10 tips for getting ready for GDPR
Firstly... what is GDPR?
It's the General Data Protection Regulation and comes in to play on May 25th 2018. I'm not going to explain it all just now but I would definitely suggest an internet search on it. Get yourself up to date on its impact to you and your business. This post is a decent place to start. What does GDPR mean for my business?
I'm just going to list 10 things that you should do RIGHT NOW!
1: Technically the bit that I have just advised you on above. Read about it. Find out more. Find out who would be responsible. Who are the key decision makers in your organisation? Whoever that person is, has to be aware of the impact that it is likely to have on you and your organisation.
2: Arrange a Data Information Audit. You should detail, or be aware of, what personal data you have, where you got it from and who you share it with.
3: Do you have a Privacy Notice? If not you should be thinking about getting one written up right away. Your privacy notice should consider the following; What information is being collected? Who is collecting it? How is it being collected? Why is it being collected? How will it be used? Who will you be sharing it with? ... to mention but a few.
4: Consider how you will delete an individual's details if they fail to 'opt-in'. Saying that you 'forgot you had it' will not be accepted as a valid 'excuse'.

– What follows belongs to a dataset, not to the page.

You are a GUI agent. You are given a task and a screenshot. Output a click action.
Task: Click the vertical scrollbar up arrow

5: You will need to review how you seek, record and manage consent. Have a look at your existing consent procedures and see if they tie in with the upcoming GDPR standards.
6: If you are processing any data at all you will need to consider how you verify individuals' ages and whether you have to obtain any parental consent
7: What happens if you have a data breach? What procedures do you have in place to detect, report, investigate and rectify a personal data breach?

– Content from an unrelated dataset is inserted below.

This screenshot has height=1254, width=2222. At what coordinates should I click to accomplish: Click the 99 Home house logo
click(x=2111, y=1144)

8: Visit the Information Commissioner's Office website and familiarise yourself with their code of practice on Privacy Impact Assessments.
9: Consider the appointment of a designated Data Protection Compliance Officer ... or similar. That might just be you if you are a small company like myself. But in principle, it's a good idea to 'designate' a person : )
10: If you or your organisation operates in more than one EU member state, you will need to find out your lead data protection supervisory authority and detail it. The ICO website will guide you on this.
Riveting stuff eh?
Don't ignore this and end up running about like made on the 17th of May next year. make a start this side of the year and I am sure that the start of your 2018 will be less painful.